Do you have any pics of replicas / recontructions of this awesome weapon?

Where can I learn more about this and other similar spears-polearms? Any books published in English I can buy?

Thanks

Danny Grigg
Sydney Australia

----------


## kevin.feng

considering Sha is so rare, i don't think there's any books talk of Sha particularly in the market.... but if you like, there still a lot of discussion re Sha

http://bbs.hl365.net/thread-402741-1-4.html
http://bbs.hl365.net/thread-434499-1-2.html

----------


## Danny Grigg

Kevin

What are the Chinese characters for Sha?

The website (links) you provided is extremely slow and every time I download one of the attached pics only 25% of the pic shows, the rest is just blank.

If I can search via Google for Sha in the chinese characters I hope I'll have better luck finding more pictures.

Thanks

Danny

----------


## kevin.feng

well, i think the first link above is the most valueable site discussing of Sha (铩). Maybe you want to try again ;-)

I don't think you can find a lot of pics of Sha by Google, as it is so rare.

----------


## Bennison N

Hi Kevin,

Can you give us the exact dimensions and specs for the Sha you have in the photos, please?
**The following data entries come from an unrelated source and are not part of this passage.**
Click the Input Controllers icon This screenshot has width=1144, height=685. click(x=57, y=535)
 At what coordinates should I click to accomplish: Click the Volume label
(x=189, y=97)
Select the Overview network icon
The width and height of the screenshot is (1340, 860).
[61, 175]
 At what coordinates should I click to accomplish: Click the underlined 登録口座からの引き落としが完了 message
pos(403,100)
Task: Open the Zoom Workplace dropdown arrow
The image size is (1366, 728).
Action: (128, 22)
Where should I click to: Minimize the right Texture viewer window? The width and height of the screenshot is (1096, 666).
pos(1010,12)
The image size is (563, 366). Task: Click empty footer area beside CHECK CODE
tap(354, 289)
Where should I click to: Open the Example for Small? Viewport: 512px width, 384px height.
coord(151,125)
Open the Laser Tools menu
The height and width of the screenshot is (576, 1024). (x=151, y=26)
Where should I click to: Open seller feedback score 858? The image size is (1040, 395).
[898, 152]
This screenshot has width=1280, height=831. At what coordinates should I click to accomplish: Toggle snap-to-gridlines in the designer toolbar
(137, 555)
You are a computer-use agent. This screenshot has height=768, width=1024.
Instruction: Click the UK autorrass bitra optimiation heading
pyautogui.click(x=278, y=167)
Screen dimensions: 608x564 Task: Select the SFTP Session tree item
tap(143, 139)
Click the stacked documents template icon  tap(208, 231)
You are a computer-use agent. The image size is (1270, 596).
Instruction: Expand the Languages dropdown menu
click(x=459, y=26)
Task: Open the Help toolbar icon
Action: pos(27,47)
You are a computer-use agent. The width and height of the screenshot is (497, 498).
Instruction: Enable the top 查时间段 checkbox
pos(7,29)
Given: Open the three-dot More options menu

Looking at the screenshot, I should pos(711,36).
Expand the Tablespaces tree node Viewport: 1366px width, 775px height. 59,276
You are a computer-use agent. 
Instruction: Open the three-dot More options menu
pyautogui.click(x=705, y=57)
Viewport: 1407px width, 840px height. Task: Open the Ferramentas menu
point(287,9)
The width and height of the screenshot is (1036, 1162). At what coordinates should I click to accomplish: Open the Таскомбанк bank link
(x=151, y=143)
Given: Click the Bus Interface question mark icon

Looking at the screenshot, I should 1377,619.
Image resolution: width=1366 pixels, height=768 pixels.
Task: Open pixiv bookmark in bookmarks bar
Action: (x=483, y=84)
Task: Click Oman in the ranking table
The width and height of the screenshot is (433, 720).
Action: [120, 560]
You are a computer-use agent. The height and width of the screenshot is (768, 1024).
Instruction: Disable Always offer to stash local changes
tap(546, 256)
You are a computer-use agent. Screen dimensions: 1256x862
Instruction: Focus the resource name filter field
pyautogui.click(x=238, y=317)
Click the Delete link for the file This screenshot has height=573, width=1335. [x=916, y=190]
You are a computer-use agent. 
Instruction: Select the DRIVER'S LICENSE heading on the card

Including your estimation of pole length that would usually e used for one.

I'm interested in knowing exactly how big it is... And possibly might have a replica made.

----------


## Danny Grigg

There's an illustration of a soldier with a Sha at the following website:

http://board.verycd.com/t249174.html

Its the 7th picture down, takes a few mins to load.

Danny

----------


## kevin.feng

yes, don't take it too serious, good pic though.... there's errors in both of Sha and Han Ring Pommel Sword in the pic. :Wink:

----------